If you are interested in raising your voice in support of this issue, or of finding out more, you can visit this link:

Friday, April 3, 2009

A Child Remembered

Every time a child dies, grief of the parents and even the grief of strangers leads us to ask: Why is such a young life wasted when they held so much possibility for the future? The death of a child causes people of faith to question the fairness of their god and it causes people of science to scramble for solutions to prevent this type of death in the future. The death of a child feels so senseless and painful.

I recently read an article about a little girl who died around the age of three. She died near the water, covered with pebbles and sand swiftly upon touching bottom. No person of science has scrambled to prevent any future such deaths. Likely, no person of faith raged at their god for the loss of this girl child still donning her mild teeth. Instead, scientists are marveling at her tiny fingers and teeth and, perhaps, a person of faith may question the origin story that they have always unquestioningly accepted- that of Adam and Eve 4300 years ago in the Garden of Eden. This little girl died around the age of three, and it took 3.3 million years for anyone to find her. She is known as the Dikika baby and I read about her online in a National Geographic article assigned by my anthropology professor. (To read the article yourself, go to: .)

As I read the article, I was fascinated and excited that such a fossil skeleton was found in such amazing condition, a very rare find and rarer still for being the fossilized bones of a child to be preserved so perfectly. Soft child bones usually decay before the minerals can be replaced by the surrounding minerals of the land and water around them. In that time, if they didn’t decay, they likely were eaten by predators. Her bones are preserved, encased in limestone as if preserved in the cement foundation of a human made building, delicate and expressive, right down to her tiny curled fingers, now made of stone. She is the same species of our ancestor as Lucy, the adult female partial skeleton that was found when I was a kid, only 3 years older than the estimated age of the Dikika baby.

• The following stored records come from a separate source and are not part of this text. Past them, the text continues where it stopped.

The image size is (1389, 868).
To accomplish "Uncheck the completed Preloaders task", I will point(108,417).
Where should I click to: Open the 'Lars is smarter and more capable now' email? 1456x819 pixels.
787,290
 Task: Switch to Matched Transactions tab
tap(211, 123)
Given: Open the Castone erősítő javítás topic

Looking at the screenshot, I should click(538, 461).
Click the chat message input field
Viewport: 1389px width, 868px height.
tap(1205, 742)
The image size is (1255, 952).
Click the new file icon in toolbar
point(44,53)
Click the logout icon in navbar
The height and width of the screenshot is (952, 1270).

As I read this article, in my head I was thinking of a sad mama Australopithecus afarensis, perhaps Lucy, or perhaps a relative of Lucy. (Not likely Lucy since she was 100,000 years younger than Dikika, as I call the girl.) I imagine this mama crying out as her not quite weaned daughter drew her last breath. I wondered if she fell into the water and died there. Or, did she fall into the water after death, displaced there due to a strong rain or earthquake rolling her downhill until she landed in the wet limestone-rich sand. Or, did her mama have some private burial ceremony by the edge of the water, digging a hole in the sand with her bare hands and lovingly placing her daughter in her sandy, rocky grave soon to be covered in water with the spring floods and rising waters of melting glaciers, and changing shorelines. (As an experiment, when I die you can bury me in sand near water and dig me up periodically to see how long it takes me to become fossilized into stone. No, really. I’m serious. Or not. Maybe I’ll blog one day about my after life wishes.)

As this vision of the unlikely possibility of the mama burying her dead daughter, I imagined the mama’s grief, her cry of anguish. Perhaps the first human word-like sound meant something like, simply, “why?”. Perhaps with that grief-filled desperation inspired hope that out there somewhere, maybe, possibly, there is “something” that knows the answer. “Something” that might respond.

Did I mention that Dikika baby gave anthropologists an extremely rare sample of a hyoid bone, a bone so soft that rarely does it complete the fossilization process. It is the bone that is necessary for human speech. It is the bone that allows grieving mothers across the globe scream out “WHY?” when their sons are killed by war or their daughters are maimed by assault. Dikika baby possessed the secret of language, the cornerstone upon which today’s human cultures depend. She possessed the secret of words, my words, my thoughts, the secret of my words that you now read.